▶ Extracted text
****************************************

Second, the deduction of “accelerated inheritances” results in the dependants of spendthrifts receiving larger awards than will the dependants of frugal individuals, everything else being equal. For example, assume that two individuals both earn $50,000 per year after taxes and both own houses valued at $200,000 that they purchased 10 years ago. Individual A has been devoting $20,000 per year to the payment of his mortgage, whereas individual B has been devoting only $10,000. As a result, at the time of his death A has paid off $140,000 of his mortgage while B has paid off only $60,000. The decision of the Court of Appeal would result in a much larger deduction from A’s estate than from B’s.

Third, in most cases, the most important inheritance will be the equity in the family home, left to the surviving spouse. It is not clear, however, that receipt of this equity “accelerates” the benefits enjoyed by the survivor. Assume, for example, that the home in question is worth $200,000. In most cases, the surviving spouse would have owned half of the home. Thus, it is the deceased’s half of the house that, presumably, the survivor has “gained.” But if the deceased had lived, the survivor would have had the benefit of that half of the house. It is difficult to see, therefore, what it is that the survivor has “gained” and, therefore, why there should be some deduction of the “accelerated’ inheritance.

****************************************

▶ Record set
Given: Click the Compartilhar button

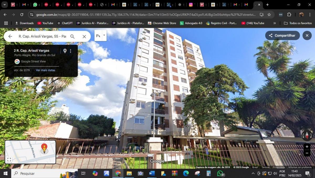Looking at the screenshot, I should pos(282,35).

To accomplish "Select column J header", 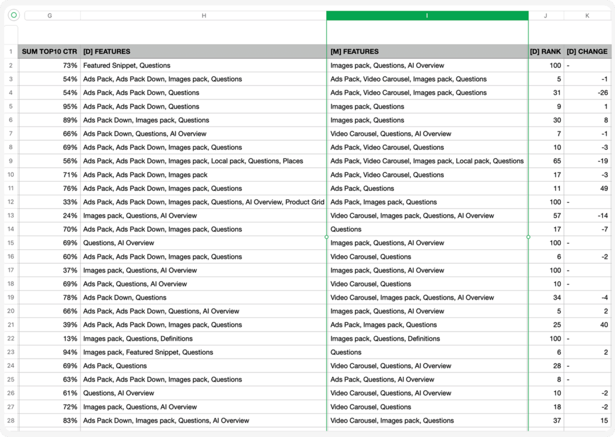I will (545, 16).
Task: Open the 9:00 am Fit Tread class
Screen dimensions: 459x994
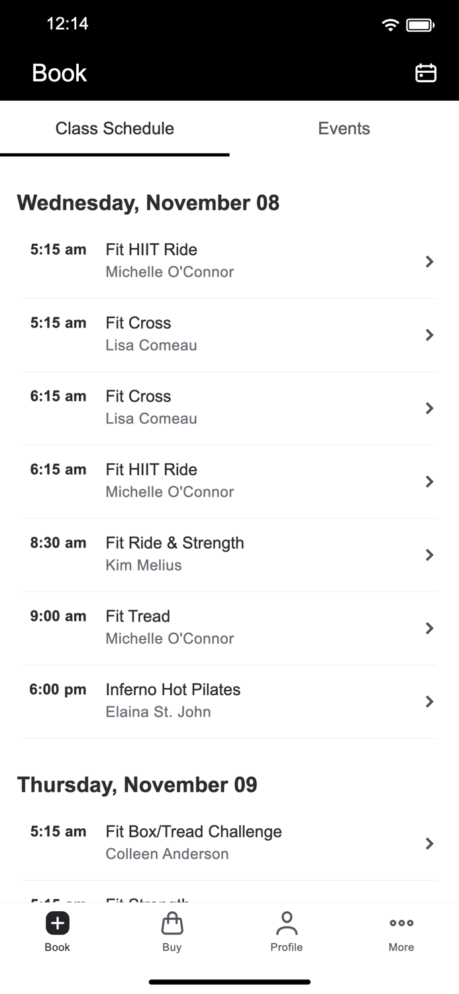Action: pos(229,628)
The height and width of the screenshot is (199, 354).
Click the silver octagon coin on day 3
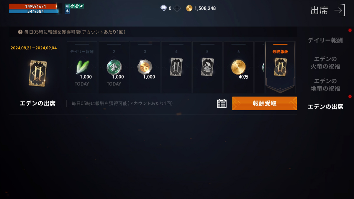click(145, 67)
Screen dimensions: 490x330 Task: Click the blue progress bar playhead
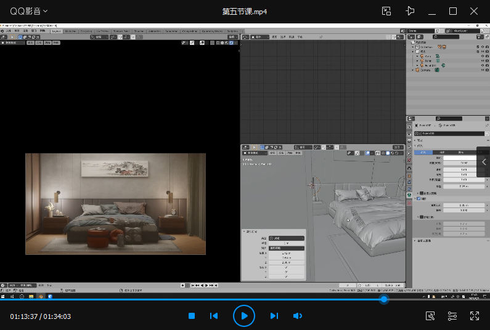tap(384, 299)
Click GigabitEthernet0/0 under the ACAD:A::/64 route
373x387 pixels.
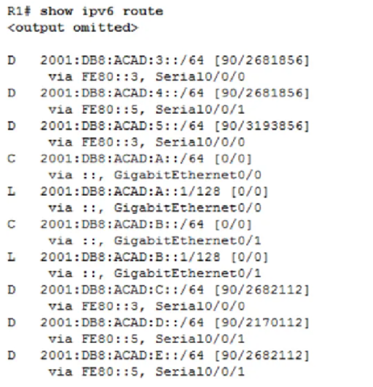click(187, 175)
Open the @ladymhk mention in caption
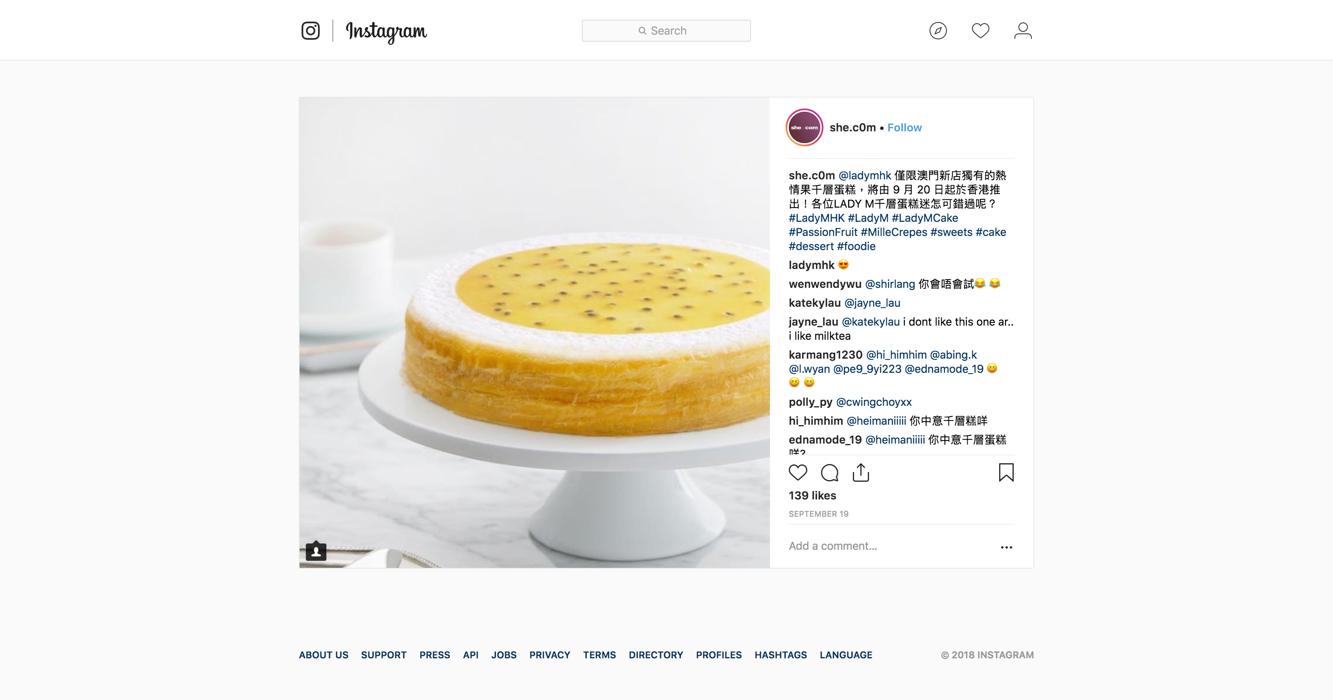This screenshot has height=700, width=1333. pos(865,175)
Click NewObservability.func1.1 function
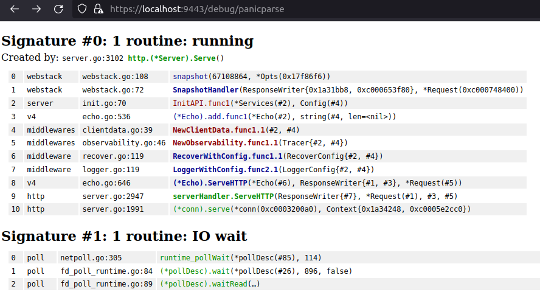The width and height of the screenshot is (540, 292). [224, 143]
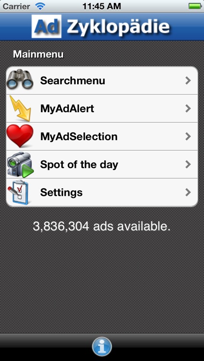Screen dimensions: 204x361
Task: Tap the red heart MyAdSelection icon
Action: point(20,136)
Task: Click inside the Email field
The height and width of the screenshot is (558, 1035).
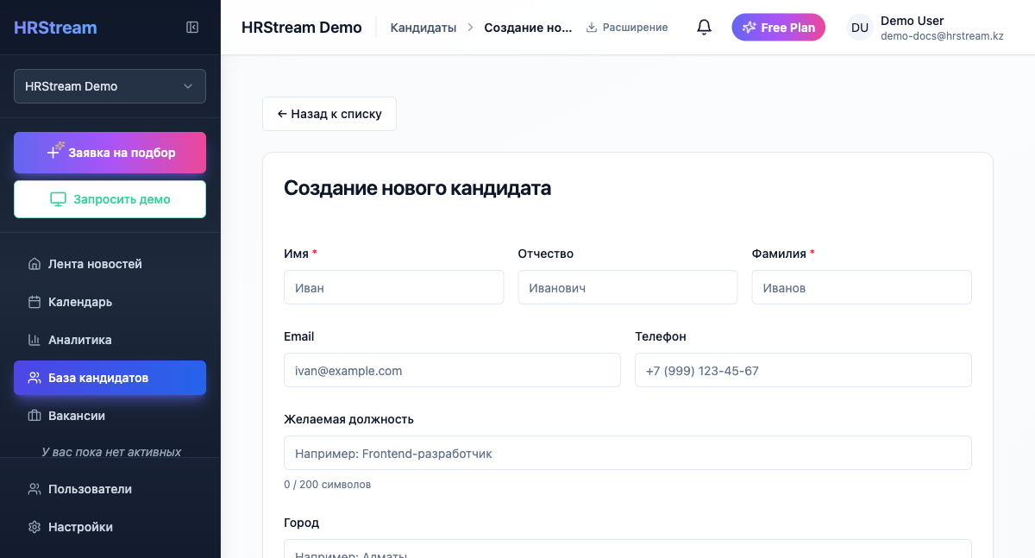Action: click(452, 370)
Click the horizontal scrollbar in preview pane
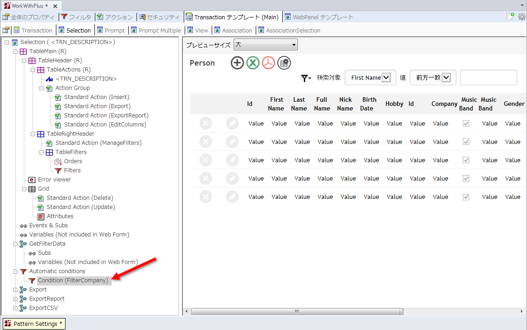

****************************************

▶ Your objective
Extend the passage on deducting "accelerated inheritances" from dependants' awards, beginning immediately after its final sentence.

▶ Answer space
The leading doctrine in damage assessment is restitutio in integrum, restoration of the plaintiff to his or her “original position.” The original position of the survivor is that he or she enjoyed use of 100 percent of the family home and some percent (usually, approximately 70 percent) of the other spouse’s (after-tax) income. For the Court to rule that some portion of the equity in the home should be deducted from the survivor’s claim against the dependency on income is tantamount to a ruling that the survivor should not be returned to his or her original position.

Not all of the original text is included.